*Directions:*
Output, exactly as written, the lines of the data below from the one containing "Mes adresses (18, 2505)" to the end.
- Opening Delimiter -
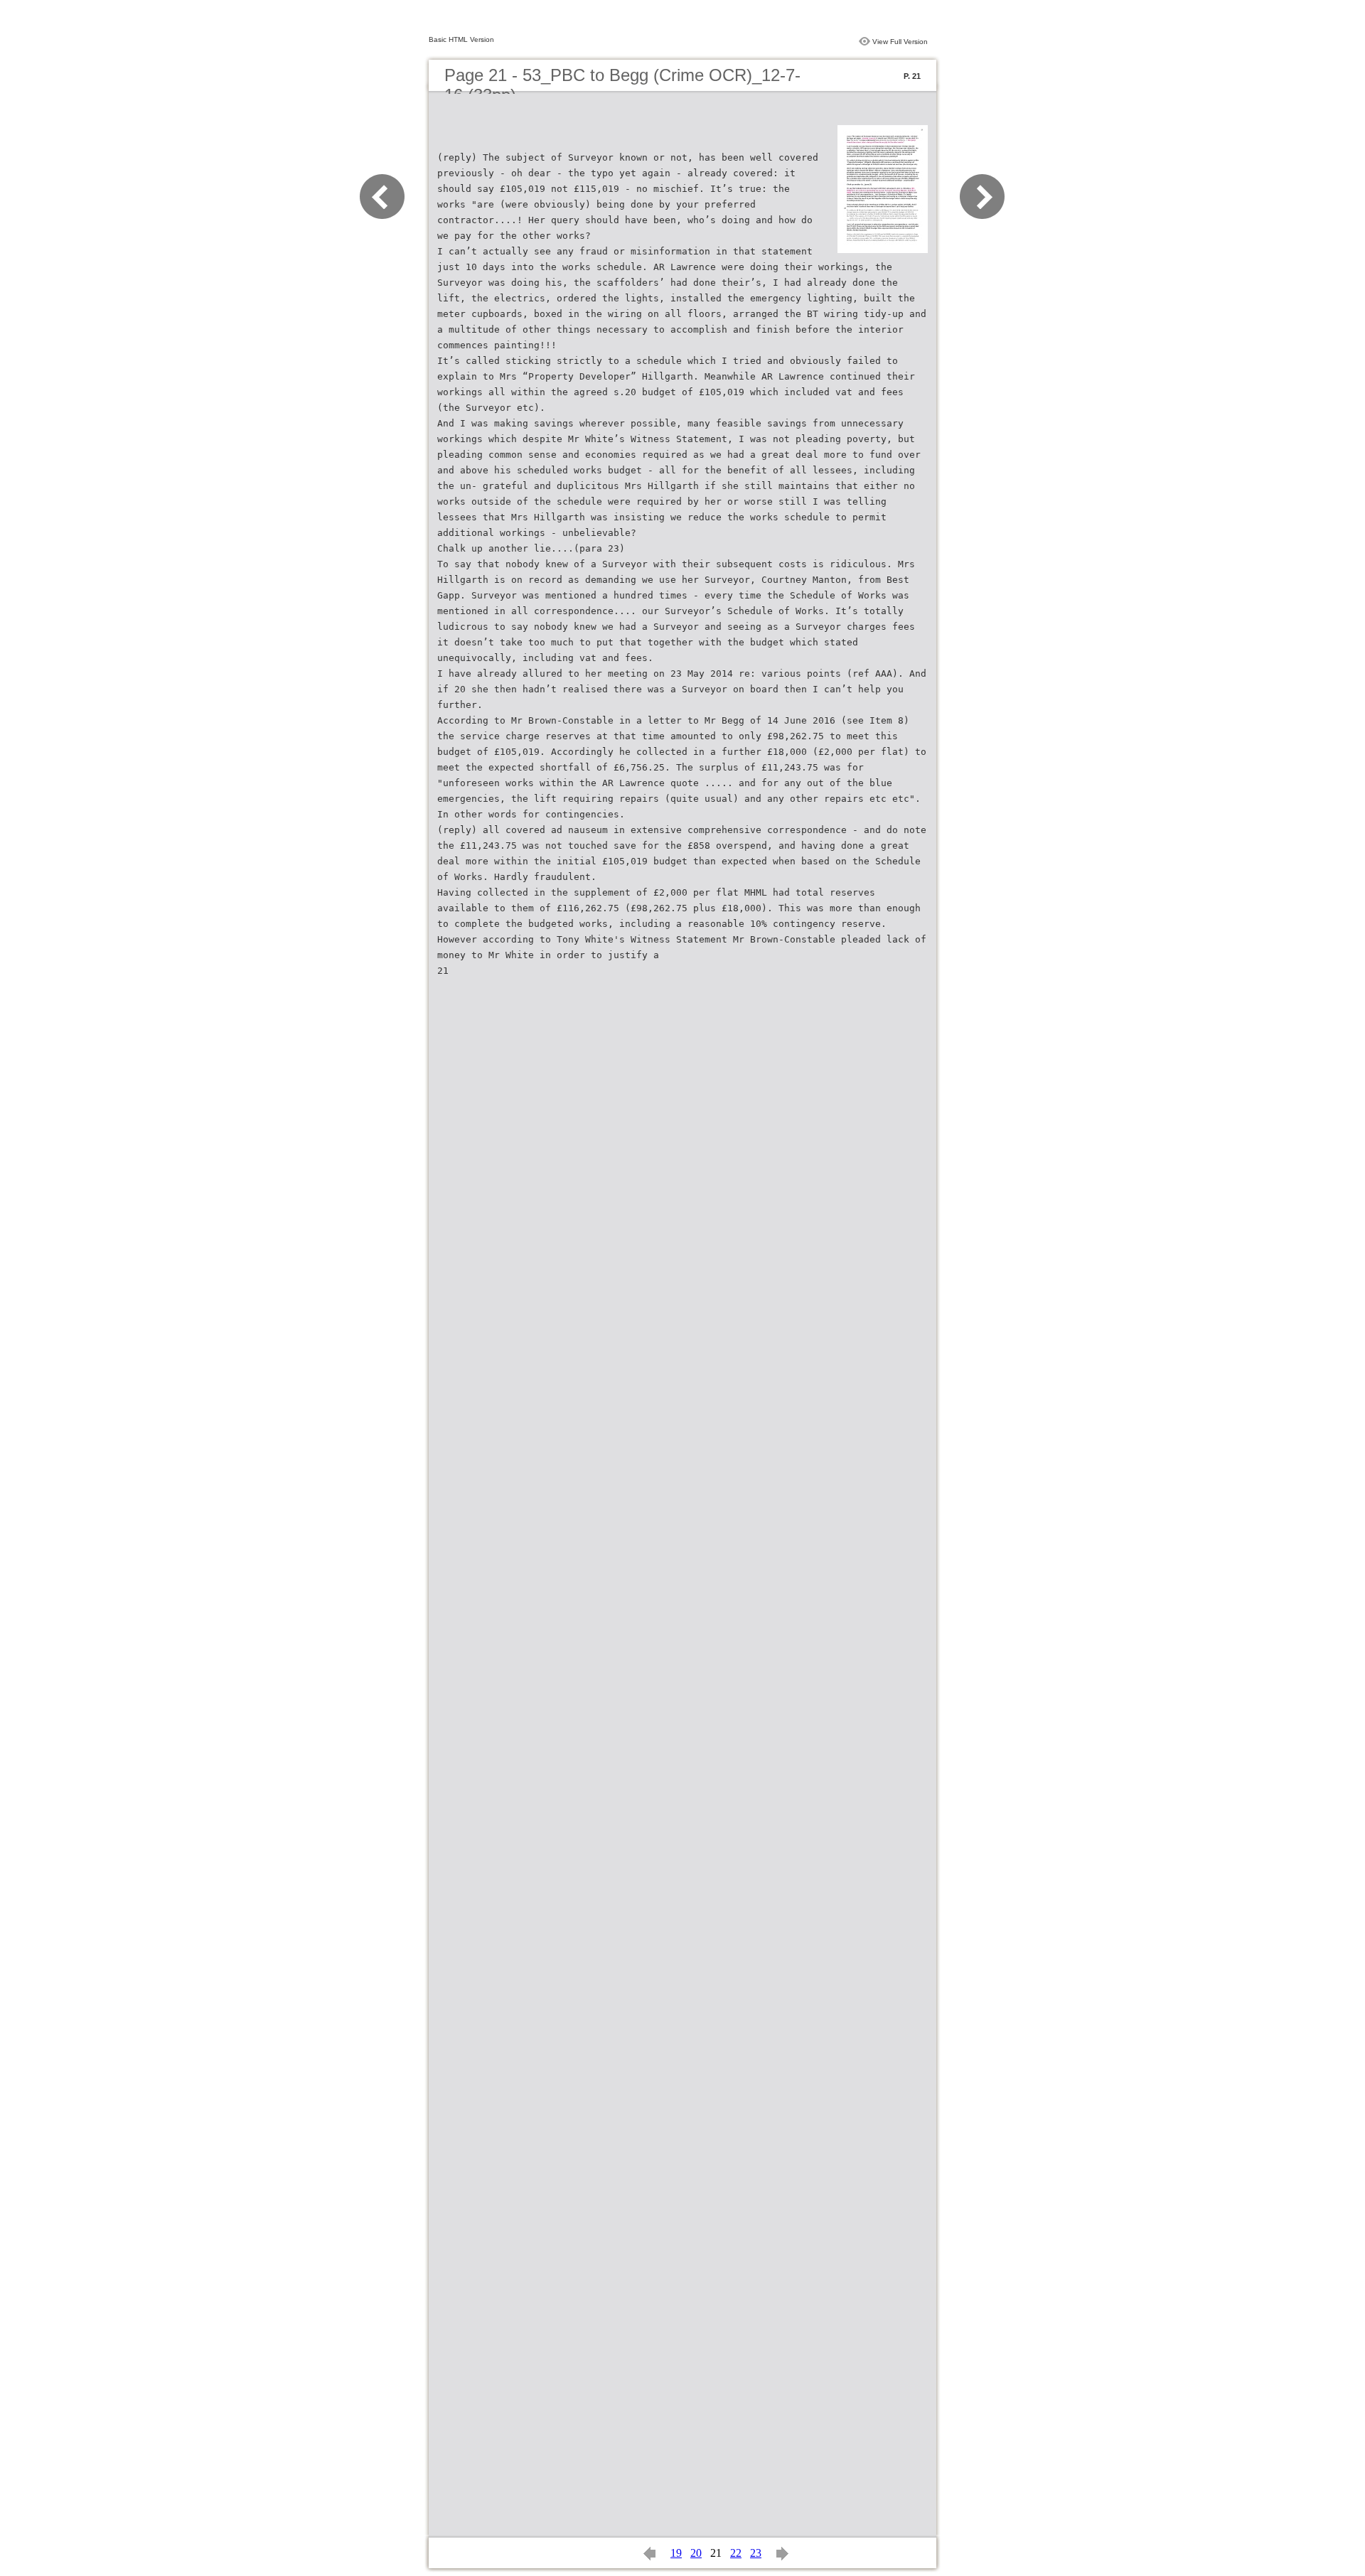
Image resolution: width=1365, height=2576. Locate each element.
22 (736, 2553)
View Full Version (900, 41)
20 (696, 2553)
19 (676, 2553)
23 (755, 2553)
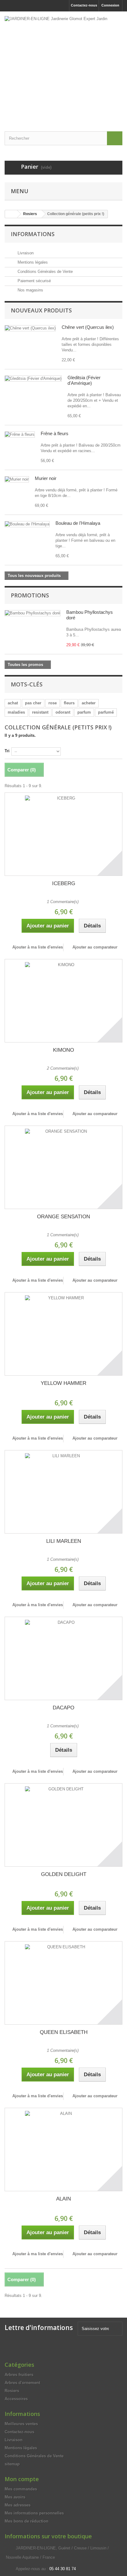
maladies (16, 712)
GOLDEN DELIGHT (63, 1874)
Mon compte (22, 2479)
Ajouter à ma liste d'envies (37, 947)
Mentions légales (32, 262)
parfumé (106, 712)
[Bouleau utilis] (27, 524)
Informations (33, 234)
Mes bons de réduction (26, 2521)
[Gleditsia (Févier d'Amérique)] (33, 379)
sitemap (12, 2464)
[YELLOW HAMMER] (63, 1334)
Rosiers (12, 2390)
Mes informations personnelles (34, 2513)
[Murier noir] (17, 479)
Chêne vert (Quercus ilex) (88, 327)
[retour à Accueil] (11, 214)
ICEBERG (63, 883)
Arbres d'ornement (22, 2382)
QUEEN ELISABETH (64, 2032)
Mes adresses (18, 2505)
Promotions (30, 595)
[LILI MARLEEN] (63, 1491)
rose (52, 703)
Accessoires (16, 2398)
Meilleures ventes (21, 2423)
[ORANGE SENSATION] (63, 1167)
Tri (7, 751)
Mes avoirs (15, 2497)
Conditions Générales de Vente (44, 271)
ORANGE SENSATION (63, 1217)
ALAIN (63, 2199)
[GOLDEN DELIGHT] (63, 1825)
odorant (62, 712)
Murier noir (45, 478)
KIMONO (63, 1050)
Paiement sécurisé (33, 280)
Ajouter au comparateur (94, 947)
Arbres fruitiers (19, 2374)
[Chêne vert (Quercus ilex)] (30, 328)
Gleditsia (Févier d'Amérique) (84, 380)
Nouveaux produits (41, 310)
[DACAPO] (63, 1658)
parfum (84, 712)
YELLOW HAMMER (63, 1383)
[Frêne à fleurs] (20, 434)
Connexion (110, 5)
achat (13, 703)
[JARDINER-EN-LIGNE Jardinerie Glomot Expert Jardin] (63, 66)
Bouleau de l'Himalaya (77, 523)
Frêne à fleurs (54, 433)
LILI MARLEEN (63, 1541)
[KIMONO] (63, 1000)
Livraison (25, 253)
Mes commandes (21, 2489)
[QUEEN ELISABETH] (63, 1983)
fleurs (69, 703)
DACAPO (63, 1708)
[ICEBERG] (63, 834)
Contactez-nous (84, 5)
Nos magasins (29, 290)
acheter (89, 703)
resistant (40, 712)
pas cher (33, 703)
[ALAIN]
- Closing Delimiter -
*Result:*
Mes adresses (18, 2505)
Promotions (30, 595)
[LILI MARLEEN] (63, 1491)
rose (52, 703)
Accessoires (16, 2398)
Meilleures ventes (21, 2423)
[ORANGE SENSATION] (63, 1167)
Tri (7, 751)
Mes avoirs (15, 2497)
Conditions Générales de Vente (44, 271)
ORANGE SENSATION (63, 1217)
ALAIN (63, 2199)
[GOLDEN DELIGHT] (63, 1825)
odorant (62, 712)
Murier noir (45, 478)
KIMONO (63, 1050)
Paiement sécurisé (33, 280)
Ajouter au comparateur (94, 947)
Arbres fruitiers (19, 2374)
[Chêne vert (Quercus ilex)] (30, 328)
Gleditsia (Févier d'Amérique) (84, 380)
Nouveaux produits (41, 310)
[DACAPO] (63, 1658)
parfum (84, 712)
YELLOW HAMMER (63, 1383)
[Frêne à fleurs] (20, 434)
Connexion (110, 5)
achat (13, 703)
[JARDINER-EN-LIGNE Jardinerie Glomot Expert Jardin] (63, 66)
Bouleau de l'Himalaya (77, 523)
Frêne à fleurs (54, 433)
LILI MARLEEN (63, 1541)
[KIMONO] (63, 1000)
Livraison (25, 253)
Mes commandes (21, 2489)
[QUEEN ELISABETH] (63, 1983)
fleurs (69, 703)
DACAPO (63, 1708)
[ICEBERG] (63, 834)
Contactez-nous (84, 5)
Nos magasins (29, 290)
acheter (89, 703)
resistant (40, 712)
pas cher (33, 703)
[ALAIN]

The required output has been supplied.